Simulators of all forms, on the most part, give us the chance to drive vehicles we wouldn’t get the chance to drive in real life, and they can put us into situations that are tough. When we race online it’s sometimes too close to the bone, too real, and emotions run high, who needs the stress? We’re supposed to be doing this for fun.
There was a long period in video gaming when many a game would offer both an online and an offline component, appealing to both ends of the market. I feel, in the modern era, when we look at the relatively small niche of simracing that encapsulates anything that can seriously be called a simulator, that offline play is neglected. Is there no call for a serious simulator that takes on the IZOD Indycar series anymore, for instance?

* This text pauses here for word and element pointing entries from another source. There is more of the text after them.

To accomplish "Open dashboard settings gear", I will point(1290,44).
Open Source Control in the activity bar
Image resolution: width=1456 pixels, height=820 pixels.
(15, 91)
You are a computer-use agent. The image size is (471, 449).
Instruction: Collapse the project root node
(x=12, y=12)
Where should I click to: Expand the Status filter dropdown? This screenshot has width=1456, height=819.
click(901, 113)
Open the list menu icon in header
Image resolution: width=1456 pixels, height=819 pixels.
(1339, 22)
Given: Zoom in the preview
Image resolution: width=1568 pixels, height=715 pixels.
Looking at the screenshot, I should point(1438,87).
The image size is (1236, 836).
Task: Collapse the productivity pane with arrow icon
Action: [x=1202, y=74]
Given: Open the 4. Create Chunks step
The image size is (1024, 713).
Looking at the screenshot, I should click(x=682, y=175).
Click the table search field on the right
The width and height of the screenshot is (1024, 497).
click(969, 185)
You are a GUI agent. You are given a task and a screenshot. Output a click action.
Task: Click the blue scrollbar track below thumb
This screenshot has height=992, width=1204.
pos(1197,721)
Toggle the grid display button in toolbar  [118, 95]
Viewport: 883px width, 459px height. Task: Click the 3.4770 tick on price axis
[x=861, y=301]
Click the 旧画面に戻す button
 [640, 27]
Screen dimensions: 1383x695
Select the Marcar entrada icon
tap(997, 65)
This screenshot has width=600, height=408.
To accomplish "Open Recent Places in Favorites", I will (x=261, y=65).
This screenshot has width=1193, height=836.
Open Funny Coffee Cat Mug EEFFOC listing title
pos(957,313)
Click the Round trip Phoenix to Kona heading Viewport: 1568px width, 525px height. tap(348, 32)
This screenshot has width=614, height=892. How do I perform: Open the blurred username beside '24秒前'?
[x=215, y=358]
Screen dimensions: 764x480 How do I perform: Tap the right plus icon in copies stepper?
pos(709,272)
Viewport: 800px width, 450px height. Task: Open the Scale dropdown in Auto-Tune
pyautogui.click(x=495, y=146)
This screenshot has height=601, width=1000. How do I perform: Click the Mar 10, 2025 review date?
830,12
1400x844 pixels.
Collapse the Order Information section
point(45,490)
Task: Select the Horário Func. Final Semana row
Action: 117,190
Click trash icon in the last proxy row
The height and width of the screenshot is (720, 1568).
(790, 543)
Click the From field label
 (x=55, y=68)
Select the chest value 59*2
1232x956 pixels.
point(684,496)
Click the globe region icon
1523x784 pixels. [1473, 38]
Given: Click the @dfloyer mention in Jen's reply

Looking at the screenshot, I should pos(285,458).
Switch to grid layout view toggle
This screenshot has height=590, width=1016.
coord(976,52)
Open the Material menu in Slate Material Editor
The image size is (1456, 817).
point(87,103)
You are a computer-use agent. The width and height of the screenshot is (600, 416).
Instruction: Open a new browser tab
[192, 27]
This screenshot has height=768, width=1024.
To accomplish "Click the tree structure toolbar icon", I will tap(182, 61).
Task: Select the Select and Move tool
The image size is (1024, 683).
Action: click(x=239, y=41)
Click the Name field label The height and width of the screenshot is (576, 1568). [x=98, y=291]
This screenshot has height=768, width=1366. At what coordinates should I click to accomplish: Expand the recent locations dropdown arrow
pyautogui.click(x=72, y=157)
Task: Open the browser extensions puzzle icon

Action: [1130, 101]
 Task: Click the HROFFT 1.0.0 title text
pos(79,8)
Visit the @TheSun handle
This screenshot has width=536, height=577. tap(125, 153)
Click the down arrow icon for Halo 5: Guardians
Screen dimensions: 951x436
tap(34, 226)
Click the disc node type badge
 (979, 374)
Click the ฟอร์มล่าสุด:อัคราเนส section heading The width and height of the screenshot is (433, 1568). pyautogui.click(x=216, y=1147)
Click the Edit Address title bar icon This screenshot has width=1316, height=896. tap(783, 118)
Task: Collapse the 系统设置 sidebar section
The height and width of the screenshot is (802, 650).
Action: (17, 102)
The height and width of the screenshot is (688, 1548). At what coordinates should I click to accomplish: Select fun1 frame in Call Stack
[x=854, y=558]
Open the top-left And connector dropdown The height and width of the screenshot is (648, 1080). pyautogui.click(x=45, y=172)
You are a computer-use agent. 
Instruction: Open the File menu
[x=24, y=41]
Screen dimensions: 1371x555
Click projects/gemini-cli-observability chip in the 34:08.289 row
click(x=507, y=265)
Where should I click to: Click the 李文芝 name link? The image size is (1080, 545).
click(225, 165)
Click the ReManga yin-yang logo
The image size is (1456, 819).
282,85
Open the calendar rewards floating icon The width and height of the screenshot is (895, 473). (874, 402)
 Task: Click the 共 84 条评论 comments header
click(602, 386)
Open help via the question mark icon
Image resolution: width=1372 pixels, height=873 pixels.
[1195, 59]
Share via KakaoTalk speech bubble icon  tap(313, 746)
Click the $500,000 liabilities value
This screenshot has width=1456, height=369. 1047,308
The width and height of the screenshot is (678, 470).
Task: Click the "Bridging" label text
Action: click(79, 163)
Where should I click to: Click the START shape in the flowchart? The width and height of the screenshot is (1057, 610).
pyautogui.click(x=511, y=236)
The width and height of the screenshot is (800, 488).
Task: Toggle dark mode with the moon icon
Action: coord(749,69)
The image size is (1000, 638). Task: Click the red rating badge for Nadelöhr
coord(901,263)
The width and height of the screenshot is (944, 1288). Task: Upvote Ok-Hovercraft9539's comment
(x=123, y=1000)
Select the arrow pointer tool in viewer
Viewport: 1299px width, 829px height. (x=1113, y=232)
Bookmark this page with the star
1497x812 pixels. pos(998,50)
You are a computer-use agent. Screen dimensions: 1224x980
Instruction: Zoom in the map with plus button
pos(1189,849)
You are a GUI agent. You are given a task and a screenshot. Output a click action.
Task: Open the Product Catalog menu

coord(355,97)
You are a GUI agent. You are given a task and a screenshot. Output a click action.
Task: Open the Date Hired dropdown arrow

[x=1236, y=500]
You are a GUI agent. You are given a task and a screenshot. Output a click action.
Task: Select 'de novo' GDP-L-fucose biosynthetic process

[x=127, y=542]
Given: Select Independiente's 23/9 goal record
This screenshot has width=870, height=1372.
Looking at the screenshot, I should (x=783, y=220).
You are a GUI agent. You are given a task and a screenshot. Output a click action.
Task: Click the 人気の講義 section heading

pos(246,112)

Whilst I understand that the global popularity of series such as Formula One or NASCAR have such broad appeal that a game has to be playable by a wide audience, there are many series out there that could be developed into a solid, deep and time consuming offline sim: DTM, GP2, GP3, Grand-Am, WEC, ALMS, even the Lotus Cup UK!
Throwing a Lotus 49 into an online sim doesn’t give the offline player the chance to be 1967 Formula One World Champion any more than chucking a Porsche 911 GT3 in would let you virtually battle René Rast for the Porsche Supercup title, and offline racing, indulging in our imaginations, is where this whole business started from.
With some good AI, attention to detail and realism, any racing series could be a great challenge for the offline simracer. It gives the player the chance to play the time of day that suits them, to save their game and come back to it if their five year old kid piles into the room mid race, to enjoy poring over tyre management (Crammond’s GP series enforced F1’s tyre restriction rules of the era) in their own time, and to be able to adjust the performance slider to fit in with their pace to make sure that they get the kind of enjoyment from their driving simulation that they want.
When I compare that to the Lion’s den of online racing, I have to assume that someone might want to give it a go.
Yes, offline racing is the forgotten feature of Simracing and, yes, it will come back in a form or another.
The first title to really achieve something in this area will be a huge success, period.
Well Said!
My first blog post is a link to this blog post, I am lazy but you write a thoroughly good article.